Password Disabled Scam


by Nick Taylor

A new email phishing scam turned up in our in-box in the past couple of weeks. It looks like it’s from a bank, and it says your password has been disabled because it’s been entered incorrectly three times.

You’re given a SIGN ON box and a message: “To enable your password, please sign on and follow instructions.”

The laugher is the next paragraph: “We are dedicated to protecting your information. Learn about our security measures and what we do to protect you online.”

The first one of these allegedly came from Chase, a bank I actually use. I knew my password was good, but I always click on the name of the sender in the upper left hand corner. That gives the email address and it usually isn’t from any legitimate source.  Sure enough this address  had nothing to do with Chase.

A second scam email, precisely the same type, arrived a few days later.  This one looked like it came from SunTrust, complete with what appears to be the SunTrust logo.


I’ve never had a SunTrust account, so this was clearly a phishing expedition. If you’re a scammer and put enough lines in the water, some of them will reach customers of the bank you’re pretending to be. 

This one, though, was more clever at disguising its return address, which showed up as  The real SunTrust return address would be

So if you get an email or emails saying your password is disabled, take a couple of precautionary steps.  

Click on the sender’s address to see who’s really at the other end.

 If you’re not sure it’s somebody phishing to get at your financial information, go online and log on to your bank. That will tell you right away if there’s a problem with your password.

And if that’s the case, you should deal with it on what you’re sure is the bank’s website.  Don’t sign on using a window that arrives in even a slightly suspicious email.

Chase spokesperson Rebecca Acevedo suggests that you call the bank immediately if you detect fraud on your account.  

SunTrust, like Chase, told us that phishing is an industry-wide problem. Spokesperson Angela Amberg said, “SunTrust, like most other financial institutions, will never send emails asking for personal information …”  She also cautioned that, “Clients receiving these types of emails should not reply to the emails or click on the links.”

Chase provided good suggestions for protecting your account from hackers.

1. Sign up for account alerts. Your bank has tools to notify you of certain types of suspicious activity.

2. Make sure your contact information is up to date. This will ensure your card company or bank is able to reach you in the case of suspected fraud.

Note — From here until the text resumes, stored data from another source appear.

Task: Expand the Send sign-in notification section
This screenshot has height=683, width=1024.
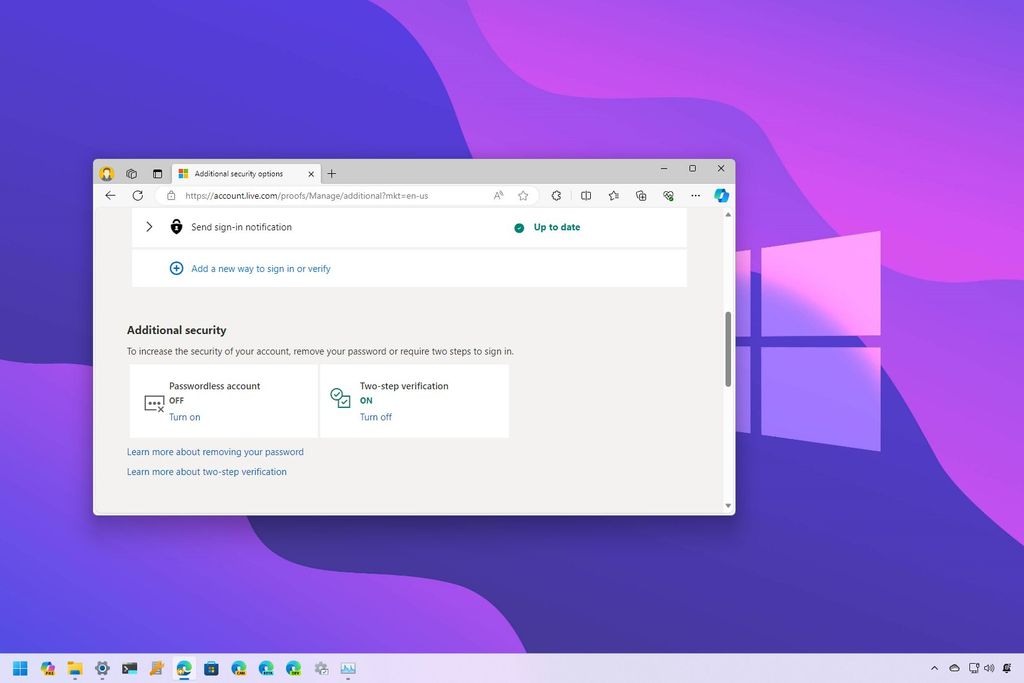Action: click(x=149, y=227)
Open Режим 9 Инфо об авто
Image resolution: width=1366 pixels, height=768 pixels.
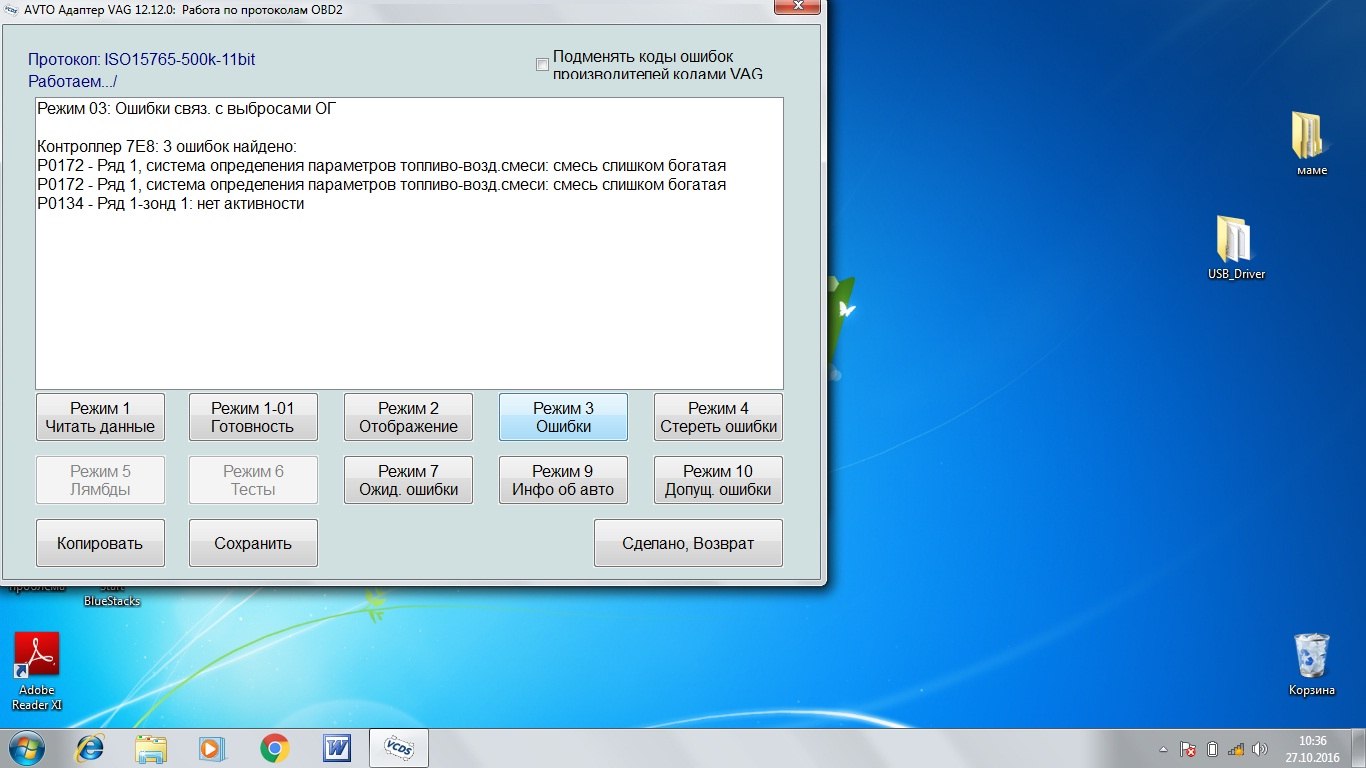(x=563, y=480)
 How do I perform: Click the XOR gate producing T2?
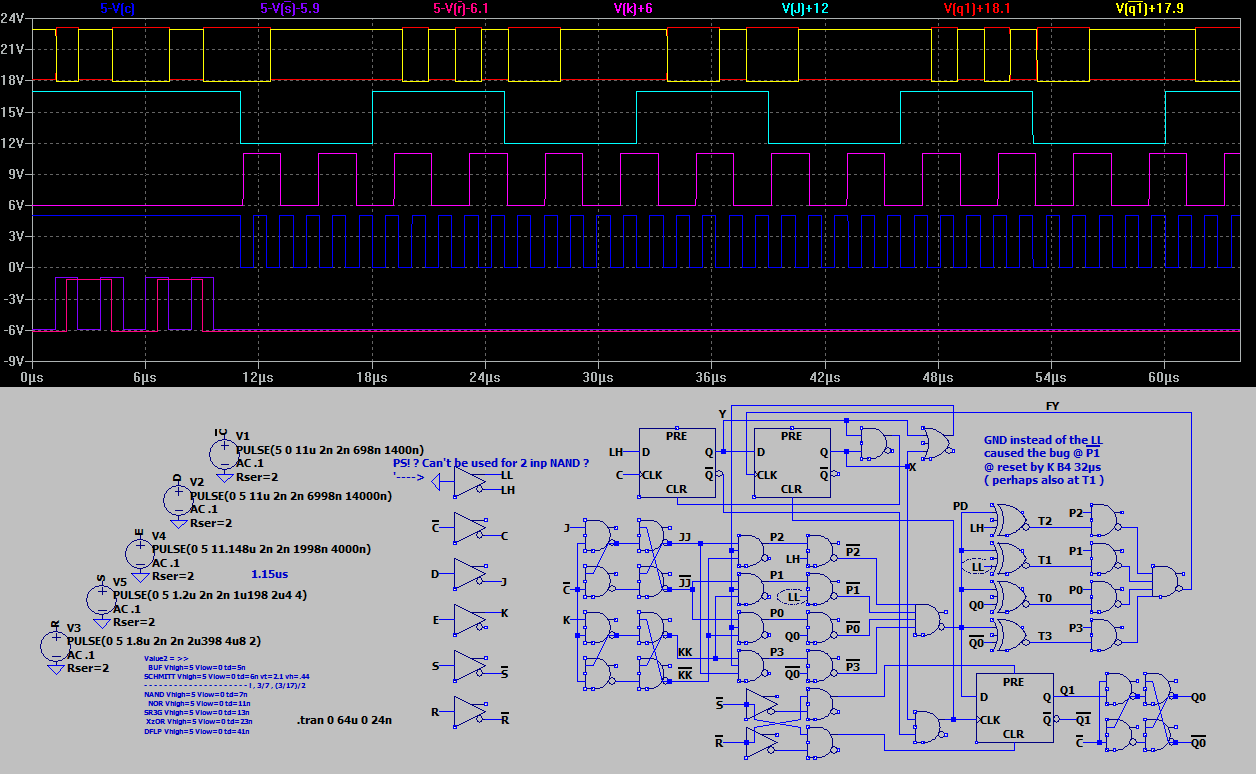[x=1010, y=520]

3. Sign up to access your credit and debit card statements online instead of in the mail, and monitor them every few days – or more frequently during busy shopping seasons. If you spot anything inaccurate or unauthorized, contact your bank’s customer service center immediately.

4. Shop at trusted retailers online and off. Only shop sites that are secure and begin with https as opposed to http.

5. Don’t give your credit or debit card information away via email or phone, and don’t respond to unsolicited emails. If you’re not sure, call the company in question (using a known and verified phone number).

6. Don’t swipe if you don’t have to. Use your chip-enabled EMV card or a mobile payment service wherever available.

7. Strengthen your password using numbers, letters and symbols. If you choose something simple or personal – like birth dates or your kids’ names – savvy hackers may be able to break the code by reading your profile on social media.

8. Another smart move is to download your bank’s mobile app to make payments securely online, eliminating the vulnerability from mailing a check. Also, the mobile app gives you the opportunity to check your account on the go.

9. Be careful when using public Wi-Fi to make a purchase via a smartphone or other device, as many public networking technologies are not protected with encryption. It’s best not to enter credit or debit card numbers or other private information when using public Wi-Fi. But if you must, only do so on secure websites which begin with “https.”

10. Make use of the lock feature on your smartphone. Using a password or pin to access the device keeps it safe should you misplace it or it gets stolen.